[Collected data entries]

## BEGIN

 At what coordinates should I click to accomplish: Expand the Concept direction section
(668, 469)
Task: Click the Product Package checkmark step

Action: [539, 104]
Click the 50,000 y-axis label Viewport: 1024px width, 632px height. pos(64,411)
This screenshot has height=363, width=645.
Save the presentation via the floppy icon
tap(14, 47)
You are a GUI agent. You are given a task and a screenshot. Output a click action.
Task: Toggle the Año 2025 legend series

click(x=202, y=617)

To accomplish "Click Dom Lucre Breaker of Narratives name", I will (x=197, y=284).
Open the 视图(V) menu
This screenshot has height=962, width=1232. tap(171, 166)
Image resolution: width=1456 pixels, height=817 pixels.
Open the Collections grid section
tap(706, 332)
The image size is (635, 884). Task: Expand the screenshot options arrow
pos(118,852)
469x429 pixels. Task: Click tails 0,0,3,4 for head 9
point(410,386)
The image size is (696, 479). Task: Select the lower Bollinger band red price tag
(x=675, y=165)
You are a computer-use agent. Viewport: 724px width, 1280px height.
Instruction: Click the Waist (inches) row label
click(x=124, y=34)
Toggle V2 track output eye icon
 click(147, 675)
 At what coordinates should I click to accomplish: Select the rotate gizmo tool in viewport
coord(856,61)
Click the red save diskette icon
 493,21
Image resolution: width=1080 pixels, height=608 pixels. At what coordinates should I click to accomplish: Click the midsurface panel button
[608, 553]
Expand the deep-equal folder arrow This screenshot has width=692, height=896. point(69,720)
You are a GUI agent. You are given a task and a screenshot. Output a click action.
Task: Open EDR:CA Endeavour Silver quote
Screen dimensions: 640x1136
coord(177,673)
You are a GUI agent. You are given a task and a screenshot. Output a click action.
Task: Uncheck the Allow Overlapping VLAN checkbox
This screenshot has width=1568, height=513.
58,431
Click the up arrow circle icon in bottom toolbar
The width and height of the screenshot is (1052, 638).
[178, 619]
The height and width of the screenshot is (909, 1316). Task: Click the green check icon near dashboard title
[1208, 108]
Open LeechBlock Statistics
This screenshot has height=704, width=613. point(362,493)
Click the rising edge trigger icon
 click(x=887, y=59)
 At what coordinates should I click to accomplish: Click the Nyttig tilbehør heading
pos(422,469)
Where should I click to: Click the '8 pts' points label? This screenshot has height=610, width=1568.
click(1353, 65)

## END

Reproduce the lines above verbatim, from first to last.

 At what coordinates should I click to accomplish: Expand the Concept direction section
(668, 469)
Task: Click the Product Package checkmark step

Action: [539, 104]
Click the 50,000 y-axis label Viewport: 1024px width, 632px height. pos(64,411)
This screenshot has height=363, width=645.
Save the presentation via the floppy icon
tap(14, 47)
You are a GUI agent. You are given a task and a screenshot. Output a click action.
Task: Toggle the Año 2025 legend series

click(x=202, y=617)

To accomplish "Click Dom Lucre Breaker of Narratives name", I will (x=197, y=284).
Open the 视图(V) menu
This screenshot has height=962, width=1232. tap(171, 166)
Image resolution: width=1456 pixels, height=817 pixels.
Open the Collections grid section
tap(706, 332)
The image size is (635, 884). Task: Expand the screenshot options arrow
pos(118,852)
469x429 pixels. Task: Click tails 0,0,3,4 for head 9
point(410,386)
The image size is (696, 479). Task: Select the lower Bollinger band red price tag
(x=675, y=165)
You are a computer-use agent. Viewport: 724px width, 1280px height.
Instruction: Click the Waist (inches) row label
click(x=124, y=34)
Toggle V2 track output eye icon
 click(147, 675)
 At what coordinates should I click to accomplish: Select the rotate gizmo tool in viewport
coord(856,61)
Click the red save diskette icon
 493,21
Image resolution: width=1080 pixels, height=608 pixels. At what coordinates should I click to accomplish: Click the midsurface panel button
[608, 553]
Expand the deep-equal folder arrow This screenshot has width=692, height=896. point(69,720)
You are a GUI agent. You are given a task and a screenshot. Output a click action.
Task: Open EDR:CA Endeavour Silver quote
Screen dimensions: 640x1136
coord(177,673)
You are a GUI agent. You are given a task and a screenshot. Output a click action.
Task: Uncheck the Allow Overlapping VLAN checkbox
This screenshot has width=1568, height=513.
58,431
Click the up arrow circle icon in bottom toolbar
The width and height of the screenshot is (1052, 638).
[178, 619]
The height and width of the screenshot is (909, 1316). Task: Click the green check icon near dashboard title
[1208, 108]
Open LeechBlock Statistics
This screenshot has height=704, width=613. point(362,493)
Click the rising edge trigger icon
 click(x=887, y=59)
 At what coordinates should I click to accomplish: Click the Nyttig tilbehør heading
pos(422,469)
Where should I click to: Click the '8 pts' points label? This screenshot has height=610, width=1568.
click(1353, 65)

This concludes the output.